Dear all,
I have come across some surprising issues when using Theano under Keras and
scikit-learn for training an MLP network against the Pima Indians dataset. It
is related to the reproducibility of the performance. I am going to try to
explain you the issue and my guesses about it in 2 hypothesis: (1) Training
the MLP with fixed configuration and (2) Training the MLP against a grid
search. I attach runnable files for each case.

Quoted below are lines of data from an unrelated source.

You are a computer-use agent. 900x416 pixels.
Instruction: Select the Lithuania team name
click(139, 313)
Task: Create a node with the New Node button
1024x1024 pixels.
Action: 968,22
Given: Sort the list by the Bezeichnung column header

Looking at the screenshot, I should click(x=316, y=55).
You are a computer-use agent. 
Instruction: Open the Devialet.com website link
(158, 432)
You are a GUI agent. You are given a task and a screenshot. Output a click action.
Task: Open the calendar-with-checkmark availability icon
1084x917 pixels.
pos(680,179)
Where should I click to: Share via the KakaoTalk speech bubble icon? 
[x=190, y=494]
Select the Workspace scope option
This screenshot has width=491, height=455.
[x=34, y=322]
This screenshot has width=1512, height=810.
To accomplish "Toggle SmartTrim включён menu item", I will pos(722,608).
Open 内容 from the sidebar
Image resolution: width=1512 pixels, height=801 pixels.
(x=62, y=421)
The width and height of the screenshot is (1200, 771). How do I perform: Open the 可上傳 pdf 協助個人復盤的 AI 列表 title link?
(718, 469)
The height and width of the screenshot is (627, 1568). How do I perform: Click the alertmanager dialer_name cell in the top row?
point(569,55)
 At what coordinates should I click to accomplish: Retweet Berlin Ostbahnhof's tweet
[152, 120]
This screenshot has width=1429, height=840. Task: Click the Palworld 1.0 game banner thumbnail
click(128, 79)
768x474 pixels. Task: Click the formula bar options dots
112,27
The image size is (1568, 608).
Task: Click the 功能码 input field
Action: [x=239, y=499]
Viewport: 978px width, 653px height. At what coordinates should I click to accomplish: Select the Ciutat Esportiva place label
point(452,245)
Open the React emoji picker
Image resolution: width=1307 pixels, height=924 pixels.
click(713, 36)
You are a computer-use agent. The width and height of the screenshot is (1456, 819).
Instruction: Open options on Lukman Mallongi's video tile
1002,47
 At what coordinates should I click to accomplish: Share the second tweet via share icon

*Hypothesis 1: Training of the MLP with Manual and Automatic Cross
Validation*
In the Hyp1.py there is the comparison of two MLPs trained against the same
dataset and against the same train/test split following a 10-fold cross
validation strategy. Well, I don’t know why, but if you its seems that the
numpy’s reproducibility configuration does not remain constant from one
training to the other. If you execute the file just as it is, you will
observed different scores while they should be the same. The first MLP
scores an average value of 75.25 while the second socres 74.75. However, if
you decomment the numpy.random.seed(seed) command (line 55), you will
observe the same scores: 75.25%.
So, does it mean that the seed for the numpy random generation or the train
and test splits do not remain constant after the first training?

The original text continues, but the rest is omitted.